▸ Problem description: Rewrite the entries from the start through the line containing "(x=170, y=253)", requests included, and offset every coordinate in the answers by adding 31 to it.

▸ Supplied records:
::::
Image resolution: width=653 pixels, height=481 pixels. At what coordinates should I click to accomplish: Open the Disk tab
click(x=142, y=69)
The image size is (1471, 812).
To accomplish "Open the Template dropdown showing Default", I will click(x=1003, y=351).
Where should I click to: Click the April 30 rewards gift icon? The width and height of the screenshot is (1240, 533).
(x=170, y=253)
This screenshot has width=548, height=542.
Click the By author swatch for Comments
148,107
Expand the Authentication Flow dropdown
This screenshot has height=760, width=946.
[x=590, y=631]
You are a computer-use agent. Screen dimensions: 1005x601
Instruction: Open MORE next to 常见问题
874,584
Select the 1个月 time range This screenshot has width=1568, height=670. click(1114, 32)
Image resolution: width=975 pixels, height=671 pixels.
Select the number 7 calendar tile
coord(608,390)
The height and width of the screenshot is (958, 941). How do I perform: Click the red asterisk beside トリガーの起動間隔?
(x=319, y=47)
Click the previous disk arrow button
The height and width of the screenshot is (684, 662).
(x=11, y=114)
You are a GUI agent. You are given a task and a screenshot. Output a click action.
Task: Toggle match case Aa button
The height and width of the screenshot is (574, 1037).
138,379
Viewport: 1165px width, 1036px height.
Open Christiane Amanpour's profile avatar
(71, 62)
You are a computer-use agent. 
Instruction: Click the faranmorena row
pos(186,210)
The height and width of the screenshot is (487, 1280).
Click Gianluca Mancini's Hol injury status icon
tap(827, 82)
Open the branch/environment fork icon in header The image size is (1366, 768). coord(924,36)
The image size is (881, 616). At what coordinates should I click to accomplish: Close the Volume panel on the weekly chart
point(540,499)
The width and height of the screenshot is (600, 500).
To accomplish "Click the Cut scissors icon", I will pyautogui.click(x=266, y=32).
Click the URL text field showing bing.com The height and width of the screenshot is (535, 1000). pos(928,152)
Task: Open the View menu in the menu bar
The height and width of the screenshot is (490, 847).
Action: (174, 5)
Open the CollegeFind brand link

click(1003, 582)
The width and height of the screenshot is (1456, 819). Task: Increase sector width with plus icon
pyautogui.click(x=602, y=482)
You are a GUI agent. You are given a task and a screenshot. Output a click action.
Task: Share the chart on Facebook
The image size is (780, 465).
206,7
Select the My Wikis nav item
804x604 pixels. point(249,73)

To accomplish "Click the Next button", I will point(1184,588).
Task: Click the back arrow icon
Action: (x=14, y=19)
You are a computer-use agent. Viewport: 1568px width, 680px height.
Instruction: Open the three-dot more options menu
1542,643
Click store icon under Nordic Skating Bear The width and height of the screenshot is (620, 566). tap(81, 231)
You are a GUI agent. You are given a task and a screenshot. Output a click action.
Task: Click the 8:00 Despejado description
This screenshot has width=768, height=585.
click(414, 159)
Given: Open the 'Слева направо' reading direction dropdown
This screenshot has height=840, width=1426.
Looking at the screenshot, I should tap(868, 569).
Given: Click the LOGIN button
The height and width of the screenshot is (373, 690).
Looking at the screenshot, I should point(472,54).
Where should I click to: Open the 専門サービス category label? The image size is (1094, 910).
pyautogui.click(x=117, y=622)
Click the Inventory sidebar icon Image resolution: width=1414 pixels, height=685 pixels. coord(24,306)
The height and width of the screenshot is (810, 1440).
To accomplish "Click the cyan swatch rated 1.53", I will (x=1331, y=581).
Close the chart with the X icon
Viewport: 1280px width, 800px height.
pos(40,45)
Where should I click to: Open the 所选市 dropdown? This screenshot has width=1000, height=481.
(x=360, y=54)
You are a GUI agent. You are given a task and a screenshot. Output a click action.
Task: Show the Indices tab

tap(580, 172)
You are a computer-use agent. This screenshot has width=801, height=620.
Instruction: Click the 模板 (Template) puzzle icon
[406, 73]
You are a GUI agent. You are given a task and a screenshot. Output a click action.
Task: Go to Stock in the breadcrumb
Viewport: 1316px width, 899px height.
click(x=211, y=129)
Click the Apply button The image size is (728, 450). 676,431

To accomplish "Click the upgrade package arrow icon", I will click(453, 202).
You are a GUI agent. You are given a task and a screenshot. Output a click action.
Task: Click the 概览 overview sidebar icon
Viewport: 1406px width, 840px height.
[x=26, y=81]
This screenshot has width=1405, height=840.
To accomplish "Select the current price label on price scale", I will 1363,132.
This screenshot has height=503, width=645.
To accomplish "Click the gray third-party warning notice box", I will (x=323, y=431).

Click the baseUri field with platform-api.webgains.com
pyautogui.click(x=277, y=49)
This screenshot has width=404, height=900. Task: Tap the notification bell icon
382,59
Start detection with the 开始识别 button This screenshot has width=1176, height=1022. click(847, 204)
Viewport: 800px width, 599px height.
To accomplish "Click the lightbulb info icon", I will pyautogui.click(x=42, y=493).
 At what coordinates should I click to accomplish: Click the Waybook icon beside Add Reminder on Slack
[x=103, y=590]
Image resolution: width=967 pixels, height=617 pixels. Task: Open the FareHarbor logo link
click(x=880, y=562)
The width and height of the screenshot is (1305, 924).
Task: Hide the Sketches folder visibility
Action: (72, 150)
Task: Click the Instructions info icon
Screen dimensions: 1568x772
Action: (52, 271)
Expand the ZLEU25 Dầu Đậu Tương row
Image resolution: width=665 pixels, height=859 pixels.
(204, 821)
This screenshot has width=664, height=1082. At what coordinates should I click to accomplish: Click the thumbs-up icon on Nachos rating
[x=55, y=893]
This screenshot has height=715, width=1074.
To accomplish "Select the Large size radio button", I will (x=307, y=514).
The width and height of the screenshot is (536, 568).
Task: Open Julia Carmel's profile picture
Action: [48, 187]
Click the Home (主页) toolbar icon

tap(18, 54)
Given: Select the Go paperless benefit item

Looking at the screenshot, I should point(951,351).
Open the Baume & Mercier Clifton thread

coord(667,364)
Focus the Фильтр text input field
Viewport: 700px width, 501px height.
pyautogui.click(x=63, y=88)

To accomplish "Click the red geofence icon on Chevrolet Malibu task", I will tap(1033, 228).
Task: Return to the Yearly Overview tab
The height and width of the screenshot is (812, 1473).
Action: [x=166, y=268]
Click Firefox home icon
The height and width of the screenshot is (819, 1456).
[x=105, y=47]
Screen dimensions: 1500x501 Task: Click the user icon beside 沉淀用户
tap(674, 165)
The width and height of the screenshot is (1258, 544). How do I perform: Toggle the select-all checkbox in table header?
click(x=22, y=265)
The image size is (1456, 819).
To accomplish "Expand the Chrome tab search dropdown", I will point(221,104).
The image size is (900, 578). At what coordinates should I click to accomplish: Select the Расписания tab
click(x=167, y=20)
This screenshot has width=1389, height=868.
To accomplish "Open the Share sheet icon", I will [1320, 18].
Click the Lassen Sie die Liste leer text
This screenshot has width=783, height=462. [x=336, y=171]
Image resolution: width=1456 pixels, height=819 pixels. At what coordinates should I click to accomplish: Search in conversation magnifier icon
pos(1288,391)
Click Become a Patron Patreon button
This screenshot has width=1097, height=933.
::::
▸ Final result:
Image resolution: width=653 pixels, height=481 pixels. At what coordinates should I click to accomplish: Open the Disk tab
click(x=173, y=100)
The image size is (1471, 812).
To accomplish "Open the Template dropdown showing Default", I will click(x=1034, y=382).
Where should I click to: Click the April 30 rewards gift icon? The width and height of the screenshot is (1240, 533).
(x=201, y=284)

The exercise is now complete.